Ten thousand miles away, Karen Ross, the Congo Project Supervisor, watches a gruesome video transmission of the aftermath: a camp destroyed, tents crushed and torn, equipment scattered in the mud alongside dead bodies - all motionless except for one moving image - a grainy, dark, man-shaped blur.
In San Francisco, primatologist Peter Elliot works with Amy, a gorilla with an extraordinary vocabulary of 620 "signs," the most ever learned by a primate, and she likes to finger paint. But recently her behavior has been erratic and her drawings match, with stunning accuracy, the brittle pages of a Portuguese print dating back to 1642…a drawing of an ancient lost city. A new expedition - along with Amy - is sent into the Congo, where they enter a secret world, and the only way out may be through a horrifying death.....

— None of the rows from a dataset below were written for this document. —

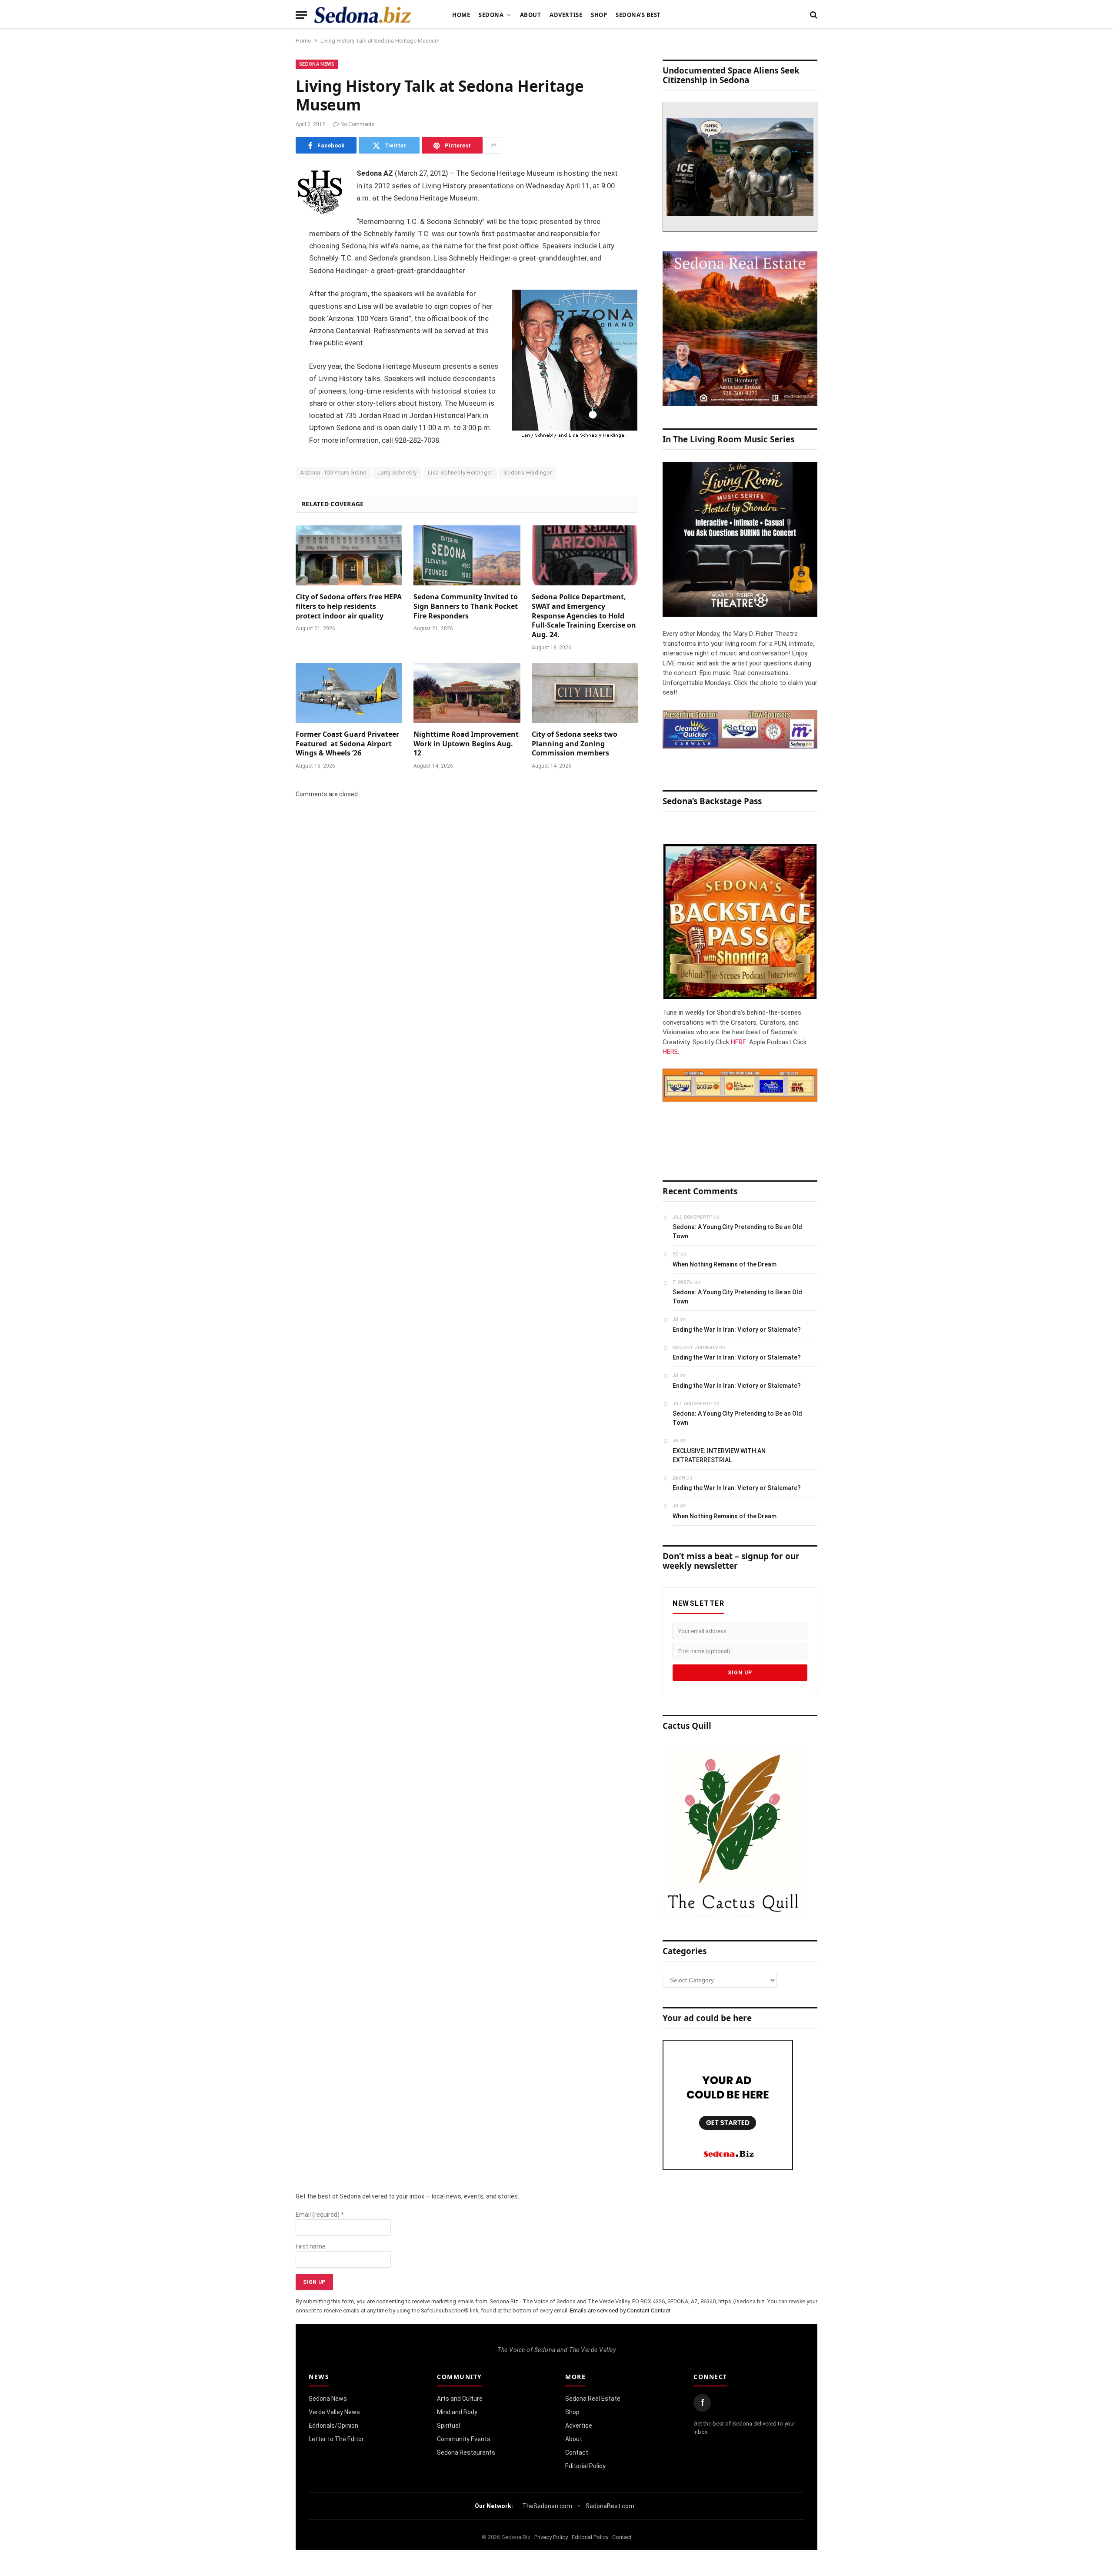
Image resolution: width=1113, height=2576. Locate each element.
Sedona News (317, 64)
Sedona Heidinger (527, 472)
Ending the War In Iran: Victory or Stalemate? (737, 1329)
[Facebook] (265, 196)
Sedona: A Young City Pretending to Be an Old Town (737, 1231)
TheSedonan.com (547, 2505)
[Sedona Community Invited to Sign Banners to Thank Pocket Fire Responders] (466, 555)
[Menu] (301, 15)
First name (311, 2246)
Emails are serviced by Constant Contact (620, 2310)
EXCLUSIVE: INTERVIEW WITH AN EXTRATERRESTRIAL (719, 1455)
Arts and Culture (460, 2398)
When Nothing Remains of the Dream (724, 1264)
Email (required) (320, 2214)
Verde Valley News (334, 2412)
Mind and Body (457, 2412)
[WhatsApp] (265, 329)
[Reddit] (265, 307)
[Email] (265, 285)
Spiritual (448, 2425)
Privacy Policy (551, 2537)
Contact (576, 2452)
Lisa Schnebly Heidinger (460, 472)
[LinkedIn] (265, 241)
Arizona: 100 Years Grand (333, 472)
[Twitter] (265, 218)
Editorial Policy (585, 2465)
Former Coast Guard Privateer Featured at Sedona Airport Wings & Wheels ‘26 (347, 744)
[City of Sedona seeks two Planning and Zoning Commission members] (585, 693)
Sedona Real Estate (592, 2398)
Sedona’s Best (638, 15)
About (530, 15)
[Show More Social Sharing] (493, 145)
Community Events (463, 2439)
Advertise (566, 15)
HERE (738, 1042)
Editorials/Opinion (333, 2425)
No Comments (357, 124)
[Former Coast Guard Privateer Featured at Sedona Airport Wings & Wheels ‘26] (349, 693)
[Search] (812, 15)
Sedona (491, 15)
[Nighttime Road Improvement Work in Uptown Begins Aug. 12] (466, 693)
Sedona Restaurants (466, 2452)
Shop (599, 15)
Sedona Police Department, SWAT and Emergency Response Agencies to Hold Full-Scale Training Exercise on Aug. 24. (584, 615)
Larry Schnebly (397, 472)
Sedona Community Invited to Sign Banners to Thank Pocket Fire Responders (465, 606)
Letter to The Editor (336, 2439)
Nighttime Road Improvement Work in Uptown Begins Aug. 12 (466, 744)
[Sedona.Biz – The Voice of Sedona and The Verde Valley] (362, 14)
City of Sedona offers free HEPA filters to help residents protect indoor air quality (349, 606)
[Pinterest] (265, 263)
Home (461, 15)
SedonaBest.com (610, 2505)
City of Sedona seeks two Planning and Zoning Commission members (574, 744)
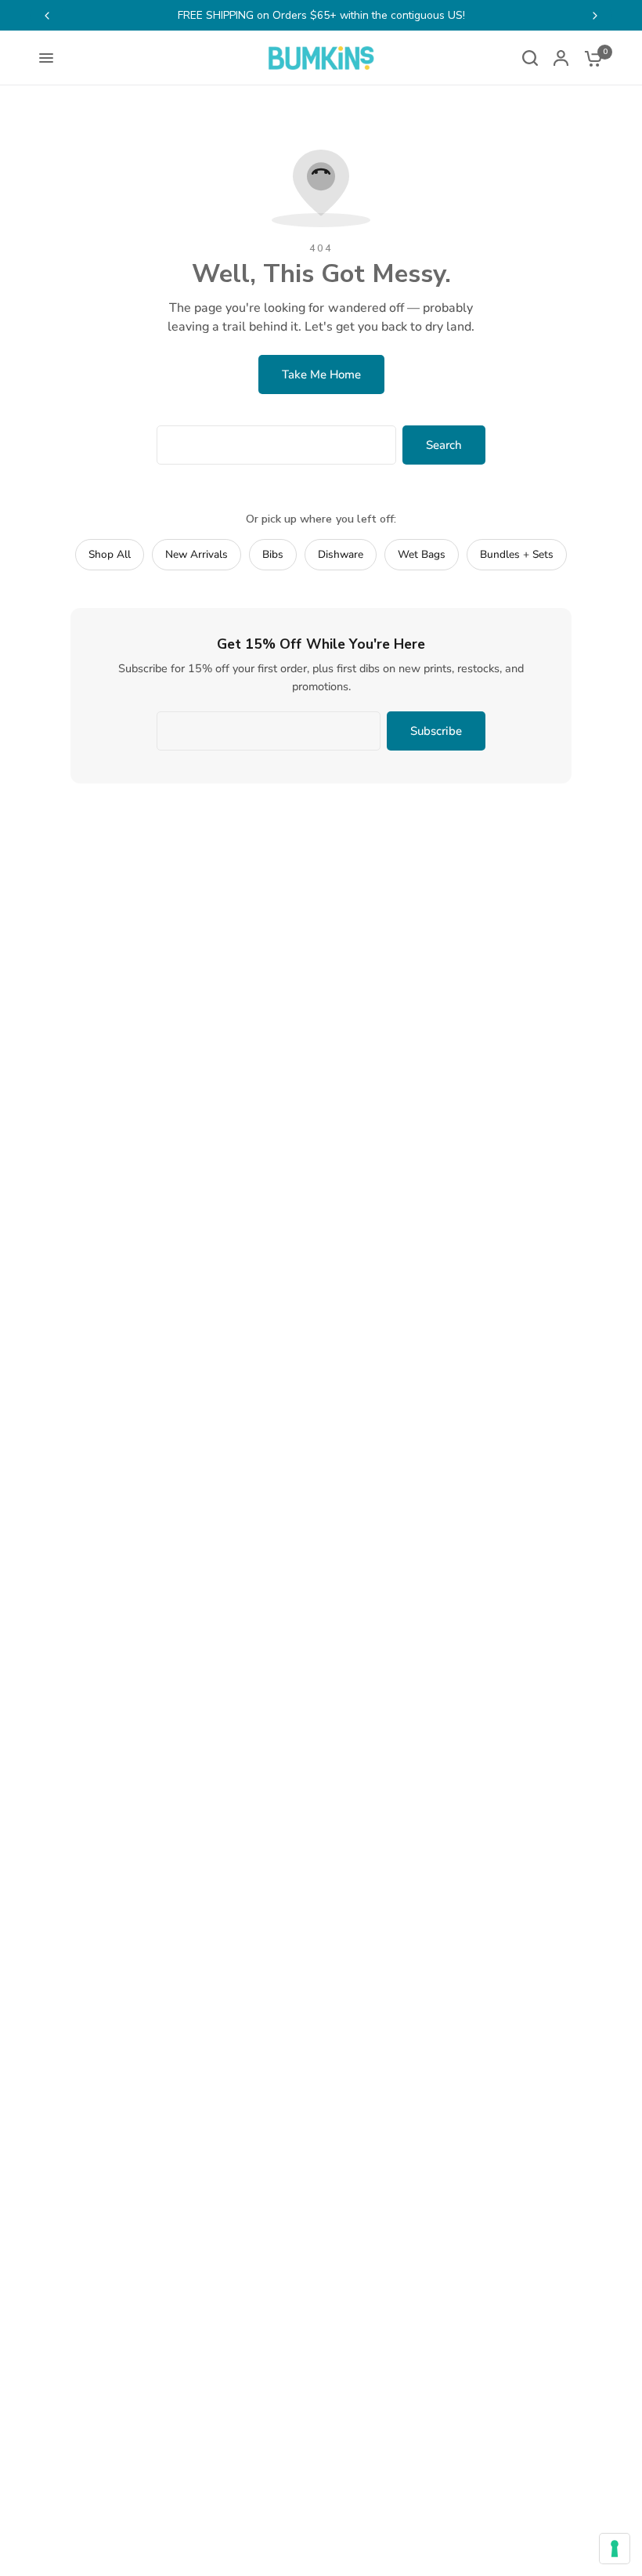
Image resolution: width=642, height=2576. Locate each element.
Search (444, 445)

Congo was adapted to the screen and directed by Frank Marshall.Also by this author: The Andromeda Evolution
About The Author:
Michael Crichton (1942–2008) was one of the most successful novelists of his generation, admired for his meticulous scientific research and fast-paced narrative. He graduated summa cum laude and earned his MD from Harvard Medical School in 1969. His first novel, Odds On (1966), was written under the pseudonym John Lange and was followed by seven more Lange novels. He also wrote as Michael Douglas and Jeffery Hudson. His novel A Case of Need won the Edgar Award in 1969. Popular throughout the world, he has sold more than 200 million books. His novels have been translated into thirty-eight languages, and thirteen have been made into films.
Michael Crichton passed away from lymphoma in 2008. He was 66 years old.